El sacerdote se rio quedamente y le cogió el brazo.
—Cuánto tiempo sin vernos, hijo mío… —dijo con pesar.
—La última vez yo tenía diecinueve años —confirmó con una gran sonrisa. Le tenía un gran cariño. Ya desde niño, jugando en los alrededores de la iglesia de Carcasona, lo conoció, y desde entonces les unía una gran amistad. Raimond percibió desde el primer momento la bondad que irradiaba aquel sacerdote, que invitaba a confiar en él ciegamente. Fue su segundo padre, y le ayudó a sobrellevar la carga de quedarse huérfano, a superar aquel espantoso trance de tales dimensiones. Sintió deseos de abrazarle, y no lo dudó. A pesar de estar en plena calle, con las gentes yendo y viniendo, dio un paso y lo abrazó con cariño, con emotividad. Pertenecía a su pasado, a un tiempo en el que también fue feliz.

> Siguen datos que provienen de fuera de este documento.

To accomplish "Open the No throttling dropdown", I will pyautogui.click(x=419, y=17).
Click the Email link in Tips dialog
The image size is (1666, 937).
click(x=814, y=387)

—Veo que a pesar de ser el gran Raimond Guibert, «el Invencible», toda una leyenda en esta región, incluso en el país entero, no te importa rebajarte abrazando a un pobre anciano en mitad de la calle —dijo con ojos brillantes, húmedos por la emoción.
Raimond rio la gracia del sacerdote. Todas sus penas y quebraderos de cabeza se habían esfumado de un plumazo al verle. Le traía recuerdos de la infancia, de una infancia feliz, lejana y añorada.
—Bueno, padre, ¿qué le ha traído por Narbona?
—Me enteré de que habías llegado. Ya sabes, al ser famoso, la noticia de que estabas en Narbona se corrió muy rápido por Carcasona. Así que no me lo pensé dos veces y aquí estoy. Era una gran oportunidad para verte, yo ya estoy muy viejo y no sabía si habría una próxima vez —declaró con afecto.
Raimond sintió vergüenza por no ser él el que hubiera visitado a sus seres queridos, era imperdonable por su parte. Por otro lado, estaba henchido de dicha. Que el padre Sébastien hubiera viajado hasta Narbona por el mero hecho de verle, era muy de agradecer. Y tan viejo como estaba. El corazón se le encogió al observarlo detenidamente: encorvado, surcado por infinidad de arrugas, bolsas debajo de los ojos, voz débil, manos temblorosas, casi calvo. Aunque todavía se mantenía recio, con una pequeña barriga y la barba larga.
—Vaya, me deja de piedra —contestó Raimond profundamente conmovido—. No le habrá resultado fácil el viaje. Pero vamos, entremos a comer y a ponernos al día.